● **ASSIGNED TASK**:
Scan the material below and copy every line holding the word "agent".

● **RECORDS SHOWN**:
┏━━
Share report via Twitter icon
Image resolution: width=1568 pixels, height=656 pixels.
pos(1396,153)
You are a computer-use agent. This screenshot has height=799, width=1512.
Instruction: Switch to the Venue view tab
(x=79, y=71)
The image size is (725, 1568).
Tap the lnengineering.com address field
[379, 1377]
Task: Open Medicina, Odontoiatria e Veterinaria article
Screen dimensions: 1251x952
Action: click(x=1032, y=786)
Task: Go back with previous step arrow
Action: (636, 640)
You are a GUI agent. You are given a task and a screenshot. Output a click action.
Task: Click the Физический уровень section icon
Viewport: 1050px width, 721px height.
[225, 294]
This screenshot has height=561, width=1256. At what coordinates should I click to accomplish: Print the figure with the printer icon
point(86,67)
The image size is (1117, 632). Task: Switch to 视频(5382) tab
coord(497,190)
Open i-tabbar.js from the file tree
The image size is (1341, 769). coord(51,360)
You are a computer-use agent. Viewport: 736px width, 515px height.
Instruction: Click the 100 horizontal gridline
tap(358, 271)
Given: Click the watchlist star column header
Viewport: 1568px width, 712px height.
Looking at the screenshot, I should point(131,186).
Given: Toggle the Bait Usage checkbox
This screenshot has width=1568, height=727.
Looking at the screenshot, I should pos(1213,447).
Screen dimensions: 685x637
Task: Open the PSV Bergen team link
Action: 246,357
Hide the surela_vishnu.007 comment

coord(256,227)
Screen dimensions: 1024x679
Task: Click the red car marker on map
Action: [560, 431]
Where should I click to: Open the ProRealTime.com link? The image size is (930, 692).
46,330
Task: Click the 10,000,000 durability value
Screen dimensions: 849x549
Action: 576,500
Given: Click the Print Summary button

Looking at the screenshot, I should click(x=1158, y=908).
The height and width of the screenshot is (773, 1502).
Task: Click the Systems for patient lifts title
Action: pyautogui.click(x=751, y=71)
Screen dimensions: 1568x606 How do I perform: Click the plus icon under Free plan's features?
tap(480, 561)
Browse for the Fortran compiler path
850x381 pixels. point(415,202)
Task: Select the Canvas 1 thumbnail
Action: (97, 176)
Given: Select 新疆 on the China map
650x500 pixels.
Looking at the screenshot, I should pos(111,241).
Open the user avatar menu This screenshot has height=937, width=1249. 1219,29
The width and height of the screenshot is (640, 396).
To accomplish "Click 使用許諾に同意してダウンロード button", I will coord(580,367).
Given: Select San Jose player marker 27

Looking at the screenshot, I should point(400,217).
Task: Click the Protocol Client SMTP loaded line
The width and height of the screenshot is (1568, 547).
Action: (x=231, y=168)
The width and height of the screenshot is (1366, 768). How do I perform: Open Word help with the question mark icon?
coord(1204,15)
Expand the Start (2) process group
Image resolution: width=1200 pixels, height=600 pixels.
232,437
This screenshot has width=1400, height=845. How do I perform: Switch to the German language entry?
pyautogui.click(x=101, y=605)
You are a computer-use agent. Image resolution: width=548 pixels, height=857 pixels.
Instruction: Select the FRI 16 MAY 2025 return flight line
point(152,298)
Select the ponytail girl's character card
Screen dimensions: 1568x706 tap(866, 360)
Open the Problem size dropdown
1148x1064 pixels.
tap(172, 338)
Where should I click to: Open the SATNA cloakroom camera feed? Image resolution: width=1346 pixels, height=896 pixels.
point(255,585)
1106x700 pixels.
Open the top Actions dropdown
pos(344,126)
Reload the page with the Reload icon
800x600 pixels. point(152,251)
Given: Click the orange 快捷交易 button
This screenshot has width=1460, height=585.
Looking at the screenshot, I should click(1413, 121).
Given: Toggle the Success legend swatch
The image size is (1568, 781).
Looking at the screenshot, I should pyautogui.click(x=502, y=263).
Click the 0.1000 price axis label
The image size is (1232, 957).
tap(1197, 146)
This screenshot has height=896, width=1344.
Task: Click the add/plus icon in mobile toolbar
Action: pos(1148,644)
┗━━
● **WRITTEN RESPONSE**:
You are a computer-use agent. This screenshot has height=799, width=1512.
You are a GUI agent. You are given a task and a screenshot. Output a click action.
You are a computer-use agent. Viewport: 736px width, 515px height.
You are a computer-use agent. Image resolution: width=548 pixels, height=857 pixels.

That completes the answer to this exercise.